At the time many of you are reading this, I will be experiencing the one thing I fear the most — entering the surgical suite of a hospital to undergo surgery. While it is unrelated to my spinal cord injury, it is something that must be done…something I can’t ignore since it is causing me considerable pain, restless nights and undue mental and physical stress. In fact, I have waited too long and now it has become urgent. And, while it isn’t a life or death procedure, I am terrified as to what ‘could’ happen since the last time I was in an Operating Room the unimaginable occurred. With the slam of a mallet my life’s direction changed.

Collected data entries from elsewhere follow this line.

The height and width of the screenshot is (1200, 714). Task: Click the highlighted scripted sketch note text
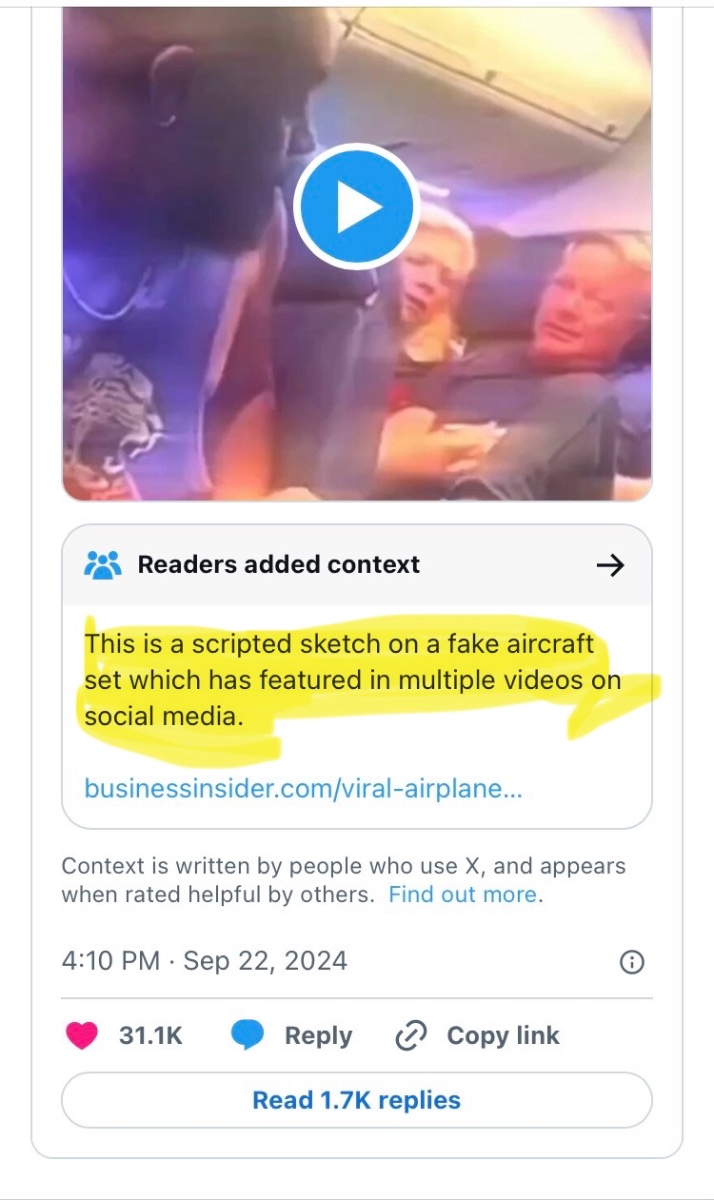pos(353,681)
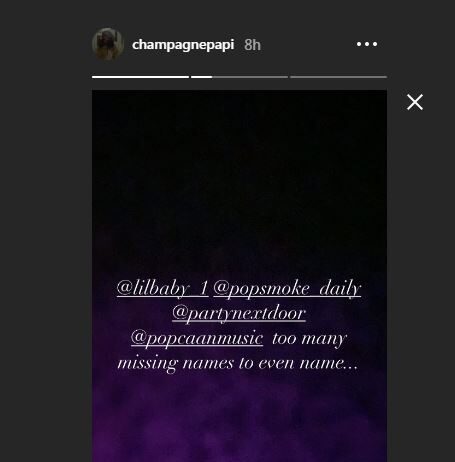Open the @popsmoke_daily mention
Viewport: 455px width, 462px height.
(x=287, y=288)
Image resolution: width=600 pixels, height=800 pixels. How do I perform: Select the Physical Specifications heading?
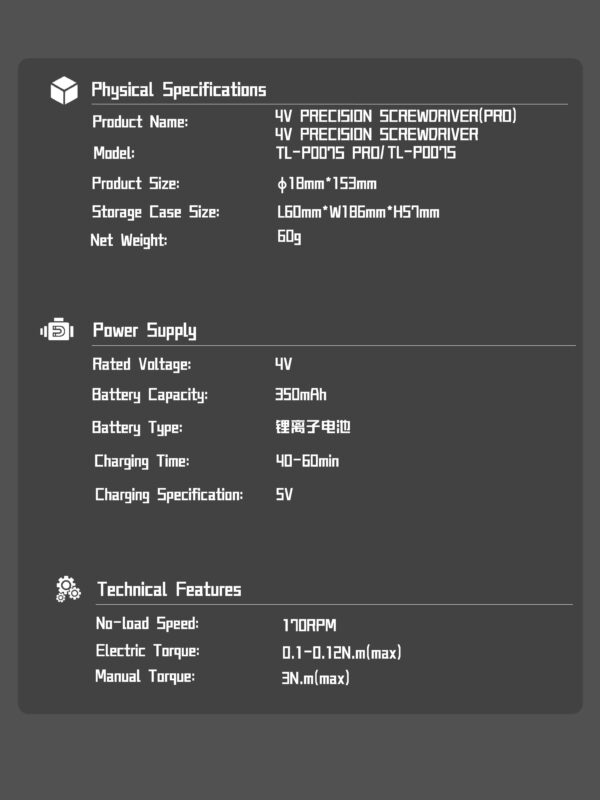pyautogui.click(x=179, y=90)
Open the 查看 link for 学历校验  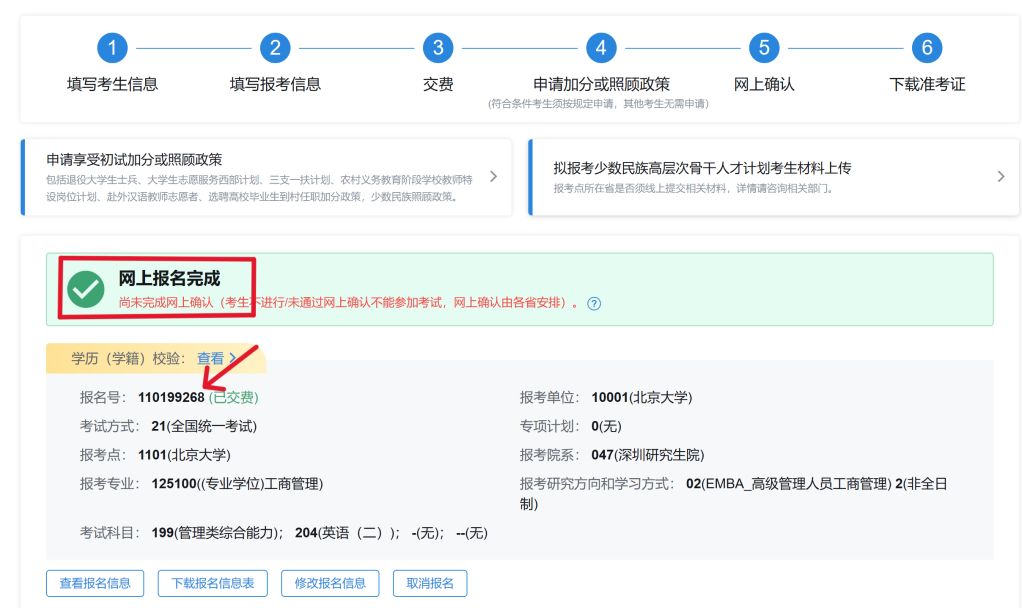(211, 358)
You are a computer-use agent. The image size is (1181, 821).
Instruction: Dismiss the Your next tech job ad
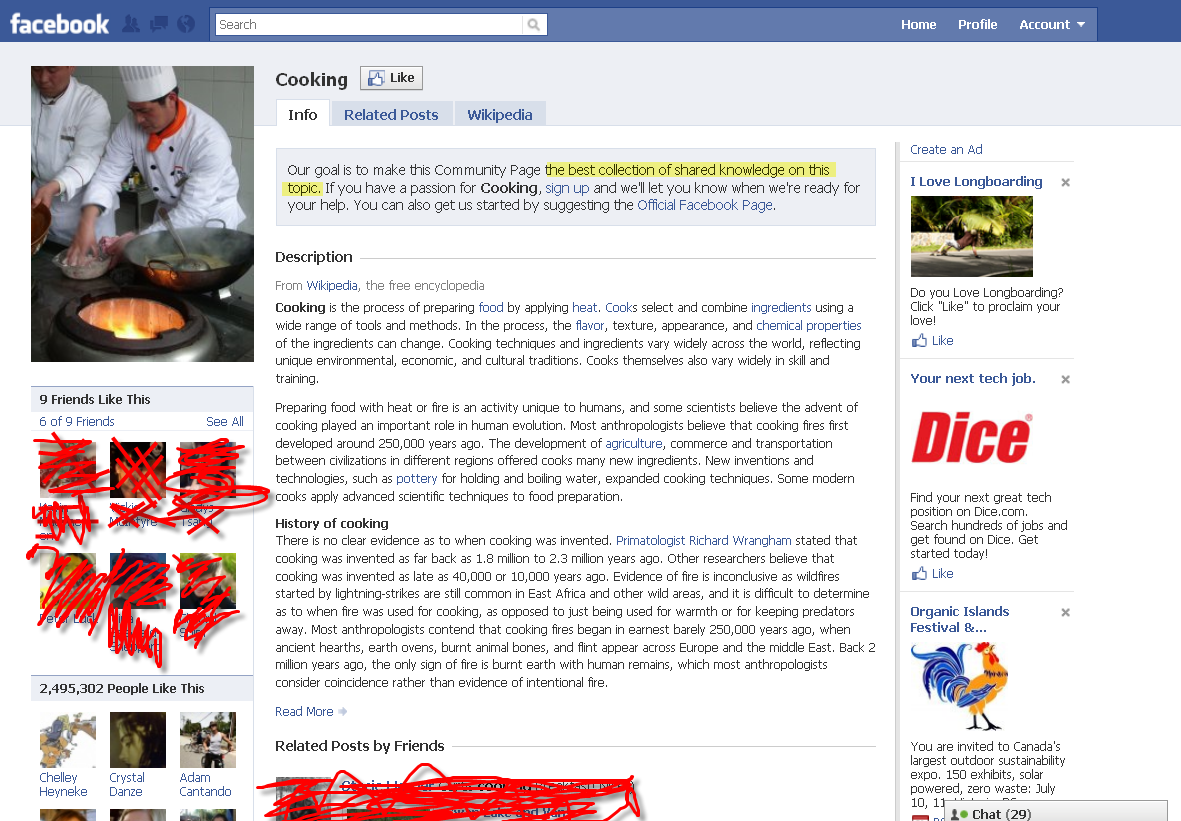1065,380
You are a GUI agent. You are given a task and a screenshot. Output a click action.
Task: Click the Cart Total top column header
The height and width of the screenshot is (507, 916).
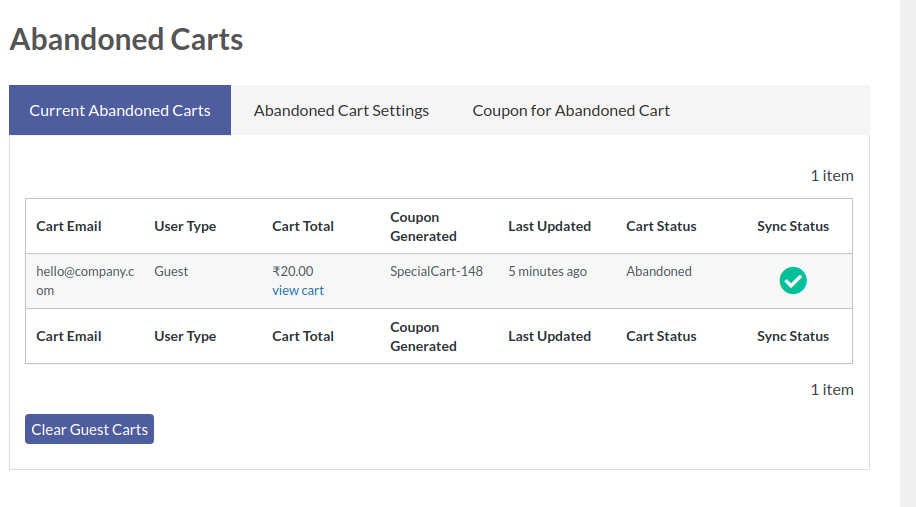(x=303, y=226)
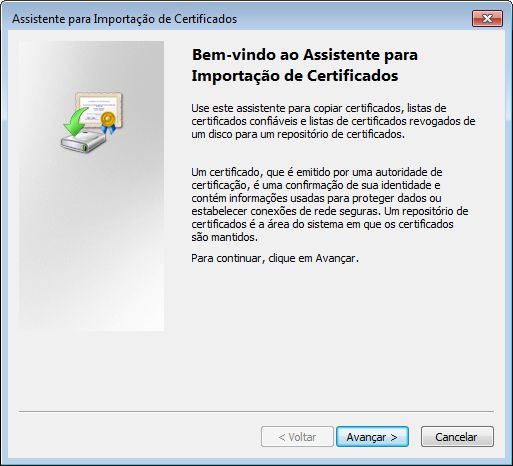Click the paragraph starting Um certificado
The image size is (513, 466).
[x=330, y=205]
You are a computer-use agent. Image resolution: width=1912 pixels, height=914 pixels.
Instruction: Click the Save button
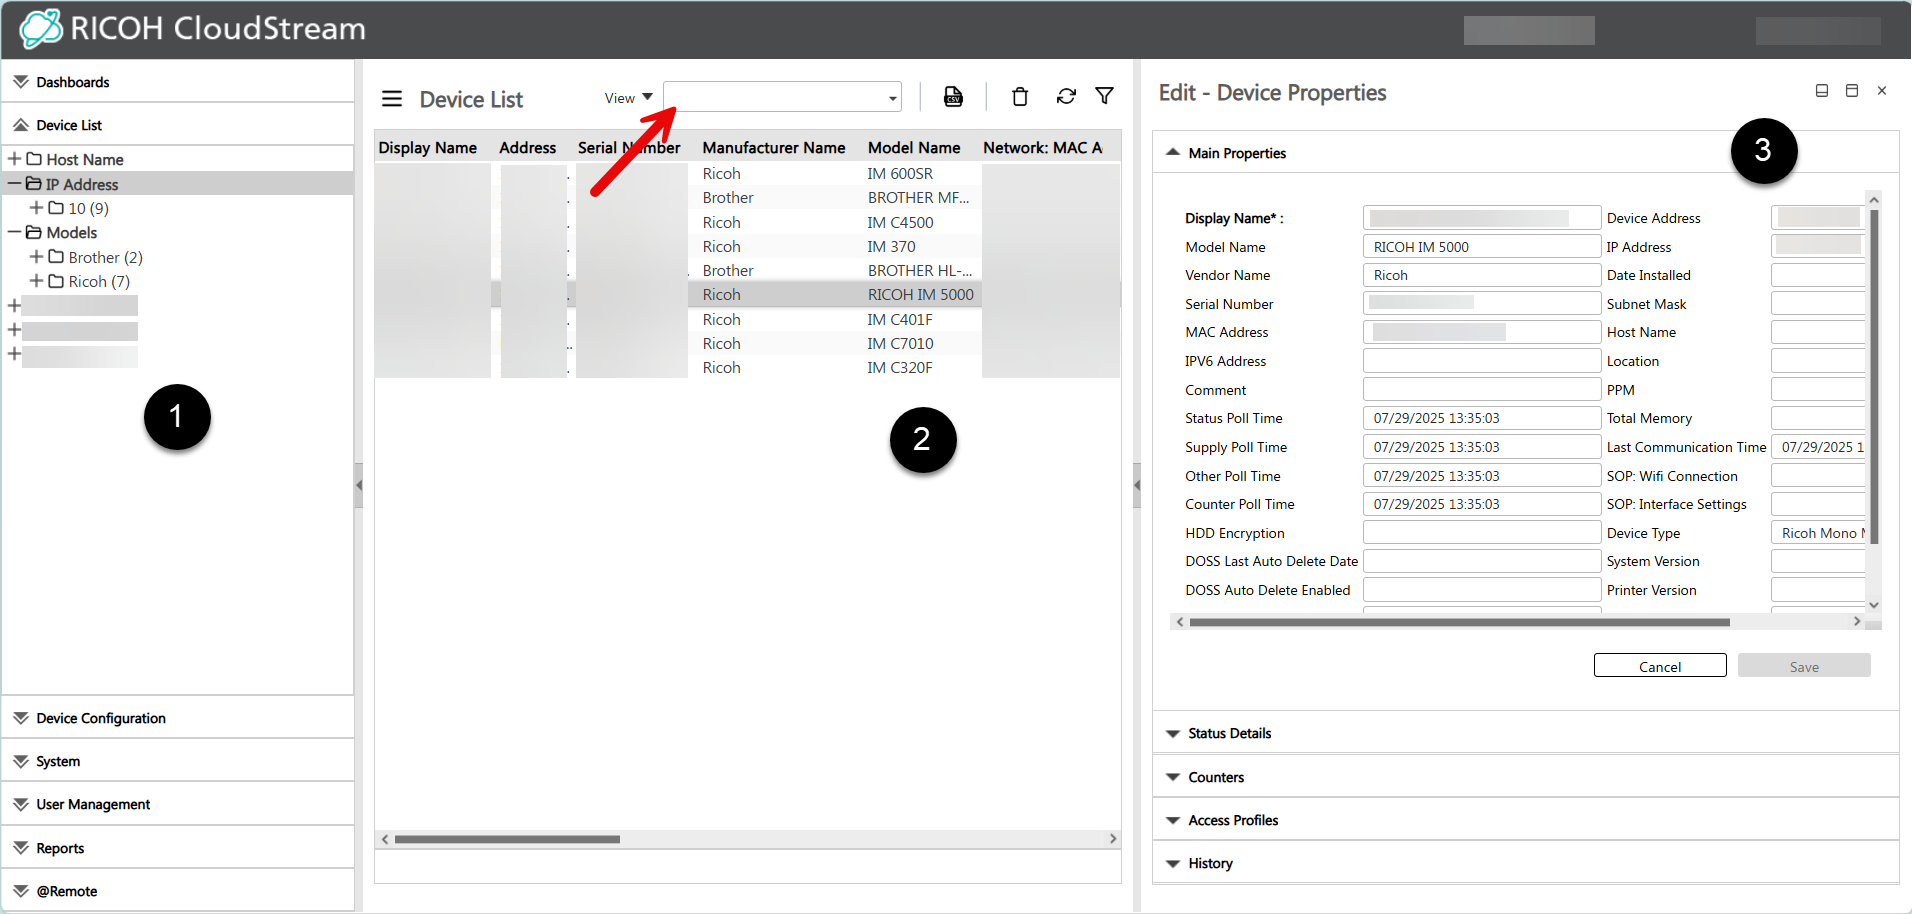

My shrink tells me it’s Post Traumatic Stress Disorder (PTSD) — a fancy name for how I am feeling. However, it doesn’t make me feel any better. Not that it should. In fact, when I actually allow myself to sit and think I find I can’t breathe. I don’t feel sorry for myself or want others to either. I actually feel sorry for the nurse who will be with me in pre-op prior to surgery. While I am armed with techniques to help manage my racing thoughts, there are times when I can’t calm my mind enough to even think through the techniques. Medication is an option; however, if I don’t allow myself to feel this experience, will I ever be able to get through it?
When I explained my surgical past to the new surgeon he was curious. He couldn’t help but laugh when I told him about my broken toe during my hysterectomy. Yes, I believe I have forgotten to write about that past experience in the blog. That was two years prior to my spinal cord injury. I believe he chuckled since my husband and I were laughing since it is a bit comical and only happens ‘in my world’. The bone could not be repaired and an artificial toe joint was used. Yes, my track record on the operating table has not been one that spells s u c c e s s and I feel I have earned the right to be concerned about medical procedures.
The Mayo Clinic defines PTSD as a mental health condition that’s triggered by a terrifying event. Symptoms may include flashbacks, nightmares and severe anxiety, as well as uncontrollable thoughts about the event. Many people who go through traumatic events have difficulty adjusting and coping for a while. But with time and taking care of yourself, such traumatic reactions usually get better. In some cases, though, the symptoms can get worse or last for months or even years. Sometimes they may completely shake up your life.
I believe the definition falls short since many PTSD patients may be reminded of certain traumas due to instant uncontrollable triggers, in my case, surgery, hospitals, doctors, etc., and for soldiers returning from serving in war zones, hearing gun shots or fireworks, which may remind them of horrible events they witnessed. The mind is so complex and the expression…the mind has a mind of its own...is so true. I wish I could just stop thinking — turn my mind off when it turns to unpleasant thoughts or reminders of my injury and Dr. Liar. However, I can’t…and now I am doing the one thing I fear the most. No choice, no control.
God’s plan has led me in this direction — to this particular surgeon, on this day and is by my side in the Operating Room. And, if something should go wrong, I have proven I can make it through difficult times. In fact, I am smarter and stronger. While what will happen is in God’s hands, I have spent the last few days worrying, researching the doctor and hospital, and preparing myself mentally as best I can, but as I write this post the expression ‘Never trouble trouble till trouble troubles you’ keeps popping into my thought process.
While my heart knows worrying about a situation doesn’t help change it or add value nor does it change the outcome, I wish my heart would communicate this message to my mind. While it is unusual for me to not discuss a topic prior to its occurrence, I decided to only share my surgery with a few friends and family members. I am unsure of the reason. Maybe I am tired of being the patient and discussing my medical woes. Perhaps I was worried I would jinx the procedure.
Whatever the reason, I pray when I wake from surgery, I will feel the normal amount of pain, but in addition, I also hope to feel a different emotion — gratitude. Following this surgery, I hope to be grateful to those who help me overcome my greatest fear and continue to prove to others and to myself that I am truly a survivor.